The new interim guidelines from the US Centers from Disease Control are aimed at pregnant women and their partners, and at people of childbearing age who are concerned about Zika, a primarily mosquito-borne virus which has been linked to birth defects.
Earlier this week, US health officials confirmed the first case of sexually-transmitted Zika, involving a person who had traveled to Venezuela and infected a sexual partner in Texas upon return.
“Men with a pregnant sex partner who reside in or have traveled to an area of active Zika virus transmission and their pregnant sex partners should consistently and correctly use condoms during sex (vaginal, anal, or oral) or abstain from sexual activity for the duration of the pregnancy,” said the CDC in a statement.

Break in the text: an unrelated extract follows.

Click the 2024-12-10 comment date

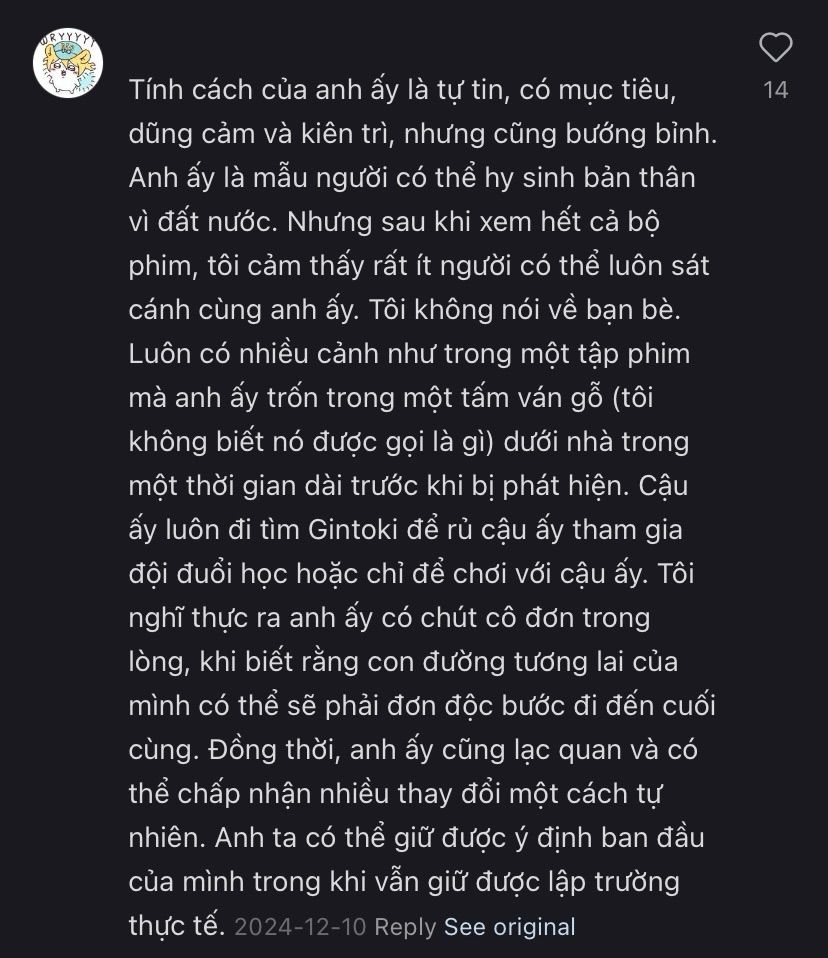pos(300,926)
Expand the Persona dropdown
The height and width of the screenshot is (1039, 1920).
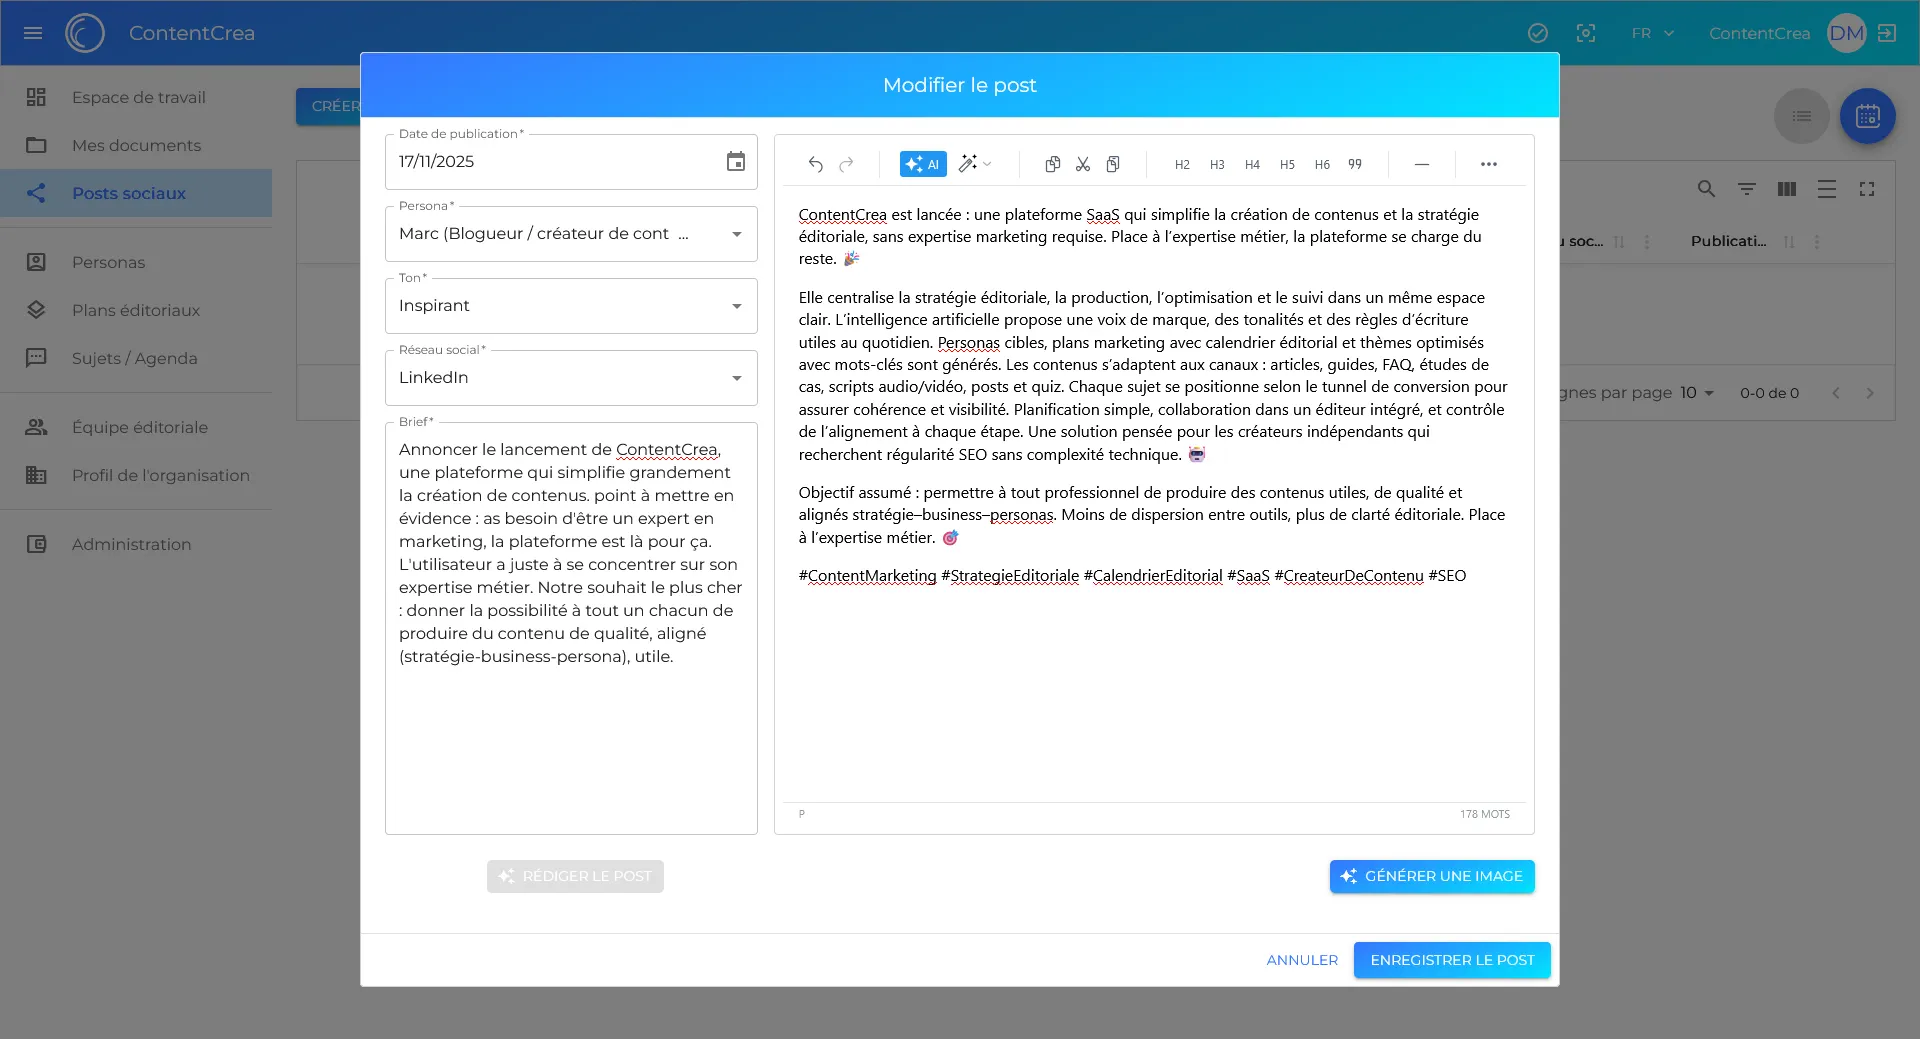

“Consistent and correct use of latex condoms reduces the risk of sexual transmission of many infections, including those caused by other viruses.”
The CDC urged couples in which a partner is not pregnant to “consider using condoms consistently and correctly during sex or abstaining from sexual activity.”
But as to how long such measures should be followed, the agency could not say.
“The science is not clear on how long the risk should be avoided,” said the CDC statement, urging people to talk about testing with their healthcare providers.
“Research is now underway to answer this question as soon as possible.”
Meanwhile in Brazil, the nation’s top research institute said that Zika has been detected in urine and saliva, but added that there was no proof the virus could be transmitted through those fluids.
Asked during a conference call with reporters how likely it might be that Zika could spread through saliva and urine, Frieden said “we just have no data to inform that.”
Thousands of children in Brazil have been born with shrunken heads in the past year — a birth defect that could result from Zika infection, though a definitive cause has not yet been proven.
Until now, cases of Zika-linked microcephaly have been mainly in Brazil and in Hawaii, where a woman who had traveled to Brazil recently had a baby with the birth defect.